Deep Learning in the 3D World
Applying deep learning to 3D geometry is a challenging area of research because we typically represent 3D shapes as non-Euclidean data. This makes it difficult to apply convolutional neural networks (CNNs), because CNNs are designed to operate on Euclidean domains. Nevertheless, the deep learning community has devised many ingenious techniques to use deep learning for processing and generating 3D shapes. This deep dive session will cover the most exciting developments in the field of deep learning for 3D geometry. The following broad topics will be covered: 1) Using grid structures to create Euclidean domains for convolution. 2) Applying deep learning directly to unstructured 3D point clouds. 3) Generating 3D shapes using deep neural networks. Along the way, we will encounter popular 3D deep learning architectures such as PointNet and AtlasNet.

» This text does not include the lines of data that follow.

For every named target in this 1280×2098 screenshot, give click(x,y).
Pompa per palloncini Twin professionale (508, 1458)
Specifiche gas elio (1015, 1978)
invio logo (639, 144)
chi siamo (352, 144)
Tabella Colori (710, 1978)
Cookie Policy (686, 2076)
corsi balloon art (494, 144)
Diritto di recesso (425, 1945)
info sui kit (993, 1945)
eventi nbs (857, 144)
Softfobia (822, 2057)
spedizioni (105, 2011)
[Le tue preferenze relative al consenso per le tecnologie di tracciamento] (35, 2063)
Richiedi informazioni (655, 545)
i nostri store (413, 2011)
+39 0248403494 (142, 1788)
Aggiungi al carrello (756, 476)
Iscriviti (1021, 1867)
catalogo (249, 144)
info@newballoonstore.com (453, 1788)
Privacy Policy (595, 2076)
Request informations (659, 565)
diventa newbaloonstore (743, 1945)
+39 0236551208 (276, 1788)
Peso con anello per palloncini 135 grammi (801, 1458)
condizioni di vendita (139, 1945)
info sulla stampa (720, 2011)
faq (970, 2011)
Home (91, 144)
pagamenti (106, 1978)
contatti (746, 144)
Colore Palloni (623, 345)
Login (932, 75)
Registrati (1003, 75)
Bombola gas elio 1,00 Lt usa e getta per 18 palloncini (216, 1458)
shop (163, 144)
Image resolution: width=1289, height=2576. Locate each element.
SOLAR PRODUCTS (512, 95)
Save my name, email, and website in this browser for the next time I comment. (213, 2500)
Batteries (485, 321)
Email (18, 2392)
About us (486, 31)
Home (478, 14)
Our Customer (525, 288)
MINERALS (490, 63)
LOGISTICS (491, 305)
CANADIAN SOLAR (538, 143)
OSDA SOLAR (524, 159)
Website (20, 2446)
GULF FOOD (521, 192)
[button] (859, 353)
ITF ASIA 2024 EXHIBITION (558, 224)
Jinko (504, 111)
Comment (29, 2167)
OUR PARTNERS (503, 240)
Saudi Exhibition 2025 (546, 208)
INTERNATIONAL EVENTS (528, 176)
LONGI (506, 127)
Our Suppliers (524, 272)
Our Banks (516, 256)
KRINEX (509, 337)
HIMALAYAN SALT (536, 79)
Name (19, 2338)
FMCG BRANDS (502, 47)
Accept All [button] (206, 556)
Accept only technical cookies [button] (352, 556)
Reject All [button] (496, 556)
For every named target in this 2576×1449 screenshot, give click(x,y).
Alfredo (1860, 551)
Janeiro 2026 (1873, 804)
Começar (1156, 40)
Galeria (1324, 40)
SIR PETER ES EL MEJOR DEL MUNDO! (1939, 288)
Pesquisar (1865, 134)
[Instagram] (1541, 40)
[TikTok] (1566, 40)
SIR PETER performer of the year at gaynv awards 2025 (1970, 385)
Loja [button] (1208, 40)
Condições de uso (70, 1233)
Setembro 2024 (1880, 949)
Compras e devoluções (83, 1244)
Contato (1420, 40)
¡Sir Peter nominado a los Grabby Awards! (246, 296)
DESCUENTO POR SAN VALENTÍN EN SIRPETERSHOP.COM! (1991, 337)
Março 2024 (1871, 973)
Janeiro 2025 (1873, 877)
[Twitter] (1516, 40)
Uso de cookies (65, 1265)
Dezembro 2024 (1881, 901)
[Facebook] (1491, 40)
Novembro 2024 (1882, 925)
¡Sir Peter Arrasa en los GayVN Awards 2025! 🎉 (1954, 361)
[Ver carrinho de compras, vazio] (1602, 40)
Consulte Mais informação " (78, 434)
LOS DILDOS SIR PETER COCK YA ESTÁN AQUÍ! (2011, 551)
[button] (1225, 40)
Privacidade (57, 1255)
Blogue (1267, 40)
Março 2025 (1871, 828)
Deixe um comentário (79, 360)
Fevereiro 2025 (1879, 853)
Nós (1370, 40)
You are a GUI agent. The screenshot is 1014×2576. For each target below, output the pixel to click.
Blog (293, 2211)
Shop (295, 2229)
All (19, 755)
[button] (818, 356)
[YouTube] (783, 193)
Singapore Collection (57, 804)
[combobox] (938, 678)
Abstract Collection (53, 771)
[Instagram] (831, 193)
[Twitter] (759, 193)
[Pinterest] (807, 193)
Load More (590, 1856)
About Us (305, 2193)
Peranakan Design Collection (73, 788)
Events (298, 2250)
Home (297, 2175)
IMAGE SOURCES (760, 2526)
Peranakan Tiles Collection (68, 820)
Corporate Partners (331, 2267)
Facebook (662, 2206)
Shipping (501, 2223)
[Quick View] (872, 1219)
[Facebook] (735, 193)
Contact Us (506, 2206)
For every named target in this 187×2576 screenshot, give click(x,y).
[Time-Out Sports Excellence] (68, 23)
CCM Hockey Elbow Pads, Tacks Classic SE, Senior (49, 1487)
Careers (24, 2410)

Prashant Raina is a Ph.D candidate at Concordia University, Montreal, completing his thesis titled “Fine Feature Reconstruction in Point Set Surfaces Using Deep Learning”. His research interests lie at the intersection of deep learning with 3D graphics, 3D geometry and computer vision. He is particularly interested in 3D point clouds as a geometry representation for both computer vision and rendering. He has previously given talks on his work on incorporating deep learning into 3D surface reconstruction from point clouds at the Autodesk Montreal Tech Talks in 2018, as well as the conference Graphics Interface 2018.